以下のECU統合と仮想化に関する文章のうち、「PASとArmは、これらの課」から「技術を採用しやすくなります。」までを、両端の語句も含めて一字も変えずに返す。

原文抜粋:
++++++++++++++++++++
自動車業界では、電子制御ユニット(ECU)の統合が進み、コックピット・ドメインコントローラ(CDC)やハイパフォーマンスコンピューター(HPC)などの強力なECUに集約されています。これにより、最適なハイパーバイザーや最先端のチップセットを柔軟に選択できることの重要性が増しています。しかし、ベンダー特有の独自インターフェースによって、多くの自動車メーカーやTier1サプライヤーは、他のベンダーソリューションに移行する際にコストと納期が増加するという課題に直面しています。
PASとArmは、これらの課題に対処するために、ハードウェア中心の開発モデルからソフトウェアファーストな開発モデルへの変革が必要であると認識しています。自動車メーカーとTier1サプライヤーのソフトウェアスタックと、それらのソフトウェアを動作させるプラットフォーム基盤であるハイパーバイザーおよびチップセットとの間のインターフェースを標準化することで、ソフトウェア開発のニーズやユースケースに合った、最新の技術を採用しやすくなります。
PASとArmは、CDC/HPCのようなセントラルECUに接続されたデバイスの仮想化だけに留まらず、周辺に存在するゾーンECUに接続されたデバイスの仮想化にもVirtIOを活用しています。両社は、PASによりオープンソース化されたディスプレイ仮想化技術であるUnified HMIを使用した、Arm上に構築されたディスプレイゾーンアーキテクチャについての画期的なコンセプト実証を行いました。このアーキテクチャにより、アプリケーション自体を変更することなくセントラルECUから複数のゾーンECUへGPU負荷を分散できるため、セントラルECUに集中する発熱の低減やゾーンECUの最適物理配置によるハーネス重量を削減することができます。更に、ゾーンECUのMali™-G78AE GPUが有する柔軟なパーティショニング機能を活用して異なるワークロード毎に専用のハードウェアリソースを割り当てることで、ワークロード毎に予め保証されたグラフィックス性能を実現します。PASとArmは協力してこれらに関するSOAFEE Blueprint(ユースケースドキュメント)とリファレンス実装の提供を進めることで、自動車業界における新たなゾーンアーキテクチャの標準化を目指します。
++++++++++++++++++++
提供データ:
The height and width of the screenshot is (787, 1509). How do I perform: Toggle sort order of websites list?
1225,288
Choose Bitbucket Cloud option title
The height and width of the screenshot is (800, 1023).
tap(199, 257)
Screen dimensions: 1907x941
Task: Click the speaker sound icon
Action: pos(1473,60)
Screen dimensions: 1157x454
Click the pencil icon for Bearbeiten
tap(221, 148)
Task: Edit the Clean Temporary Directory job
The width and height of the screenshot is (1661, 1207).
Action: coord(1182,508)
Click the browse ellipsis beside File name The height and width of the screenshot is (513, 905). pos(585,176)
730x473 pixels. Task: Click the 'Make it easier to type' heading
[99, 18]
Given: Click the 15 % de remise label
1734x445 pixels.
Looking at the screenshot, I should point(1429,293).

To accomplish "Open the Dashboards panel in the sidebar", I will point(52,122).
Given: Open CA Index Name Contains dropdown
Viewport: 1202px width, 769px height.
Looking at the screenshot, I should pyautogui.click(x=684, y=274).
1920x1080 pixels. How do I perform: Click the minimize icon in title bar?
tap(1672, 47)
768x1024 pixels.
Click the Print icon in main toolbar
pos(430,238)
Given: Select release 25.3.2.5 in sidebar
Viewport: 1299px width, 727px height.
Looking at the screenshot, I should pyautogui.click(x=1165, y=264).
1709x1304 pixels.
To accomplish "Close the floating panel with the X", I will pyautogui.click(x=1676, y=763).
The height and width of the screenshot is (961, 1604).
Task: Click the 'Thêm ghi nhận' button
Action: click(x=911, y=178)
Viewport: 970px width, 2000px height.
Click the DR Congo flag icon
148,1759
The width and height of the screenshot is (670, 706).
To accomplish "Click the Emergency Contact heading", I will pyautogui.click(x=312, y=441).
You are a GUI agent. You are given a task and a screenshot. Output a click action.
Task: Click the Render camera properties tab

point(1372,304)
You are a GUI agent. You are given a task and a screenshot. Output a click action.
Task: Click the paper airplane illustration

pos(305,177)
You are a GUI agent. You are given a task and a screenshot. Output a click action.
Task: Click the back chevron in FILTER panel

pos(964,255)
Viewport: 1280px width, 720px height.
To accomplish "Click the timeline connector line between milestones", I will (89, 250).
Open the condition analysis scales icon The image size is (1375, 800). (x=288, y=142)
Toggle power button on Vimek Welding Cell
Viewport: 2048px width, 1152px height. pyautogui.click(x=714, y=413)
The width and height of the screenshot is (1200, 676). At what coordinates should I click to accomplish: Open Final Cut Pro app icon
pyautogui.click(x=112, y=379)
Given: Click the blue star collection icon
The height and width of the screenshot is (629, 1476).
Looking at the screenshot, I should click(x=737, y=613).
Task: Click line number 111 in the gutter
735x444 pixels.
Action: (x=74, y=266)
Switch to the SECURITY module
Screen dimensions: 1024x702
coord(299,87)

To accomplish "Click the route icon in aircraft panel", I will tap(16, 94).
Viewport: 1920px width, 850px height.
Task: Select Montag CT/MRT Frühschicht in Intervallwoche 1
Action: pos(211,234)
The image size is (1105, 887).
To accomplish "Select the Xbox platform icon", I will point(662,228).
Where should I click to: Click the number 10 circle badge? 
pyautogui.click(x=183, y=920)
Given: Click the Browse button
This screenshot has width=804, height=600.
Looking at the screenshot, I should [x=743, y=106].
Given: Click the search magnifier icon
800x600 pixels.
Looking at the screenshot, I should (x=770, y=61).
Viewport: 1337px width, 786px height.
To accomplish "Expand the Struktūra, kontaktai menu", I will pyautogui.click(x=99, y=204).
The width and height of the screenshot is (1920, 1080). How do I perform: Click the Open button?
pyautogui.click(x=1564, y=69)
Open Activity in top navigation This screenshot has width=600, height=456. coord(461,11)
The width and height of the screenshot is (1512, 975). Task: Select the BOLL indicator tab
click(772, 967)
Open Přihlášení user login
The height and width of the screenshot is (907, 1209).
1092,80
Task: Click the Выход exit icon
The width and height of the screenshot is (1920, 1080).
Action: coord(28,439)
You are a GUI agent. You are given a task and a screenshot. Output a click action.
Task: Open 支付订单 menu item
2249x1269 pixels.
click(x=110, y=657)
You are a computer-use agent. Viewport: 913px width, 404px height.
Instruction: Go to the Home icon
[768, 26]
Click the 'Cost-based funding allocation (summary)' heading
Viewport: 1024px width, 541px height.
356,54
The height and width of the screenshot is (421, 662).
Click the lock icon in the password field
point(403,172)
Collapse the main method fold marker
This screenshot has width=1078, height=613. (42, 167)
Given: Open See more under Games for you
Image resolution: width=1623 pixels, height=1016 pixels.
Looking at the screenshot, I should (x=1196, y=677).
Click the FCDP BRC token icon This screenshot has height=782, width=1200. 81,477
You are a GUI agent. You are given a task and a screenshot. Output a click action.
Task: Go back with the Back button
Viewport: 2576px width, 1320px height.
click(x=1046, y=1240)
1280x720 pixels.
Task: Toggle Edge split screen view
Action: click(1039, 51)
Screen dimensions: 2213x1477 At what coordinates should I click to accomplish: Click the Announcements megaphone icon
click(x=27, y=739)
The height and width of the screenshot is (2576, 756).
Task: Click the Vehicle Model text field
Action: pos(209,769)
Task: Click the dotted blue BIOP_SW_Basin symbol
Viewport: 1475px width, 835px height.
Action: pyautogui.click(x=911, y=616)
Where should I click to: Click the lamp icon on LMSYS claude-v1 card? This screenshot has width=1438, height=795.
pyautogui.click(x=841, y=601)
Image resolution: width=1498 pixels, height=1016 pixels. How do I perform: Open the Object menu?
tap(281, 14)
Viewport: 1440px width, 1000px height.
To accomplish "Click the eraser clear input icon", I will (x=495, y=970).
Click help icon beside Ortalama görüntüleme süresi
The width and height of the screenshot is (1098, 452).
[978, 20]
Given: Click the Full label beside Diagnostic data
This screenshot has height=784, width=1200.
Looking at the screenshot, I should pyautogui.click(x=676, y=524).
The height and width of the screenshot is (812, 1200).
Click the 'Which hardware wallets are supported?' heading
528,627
++++++++++++++++++++
最終回答:
PASとArmは、これらの課題に対処するために、ハードウェア中心の開発モデルからソフトウェアファーストな開発モデルへの変革が必要であると認識しています。自動車メーカーとTier1サプライヤーのソフトウェアスタックと、それらのソフトウェアを動作させるプラットフォーム基盤であるハイパーバイザーおよびチップセットとの間のインターフェースを標準化することで、ソフトウェア開発のニーズやユースケースに合った、最新の技術を採用しやすくなります。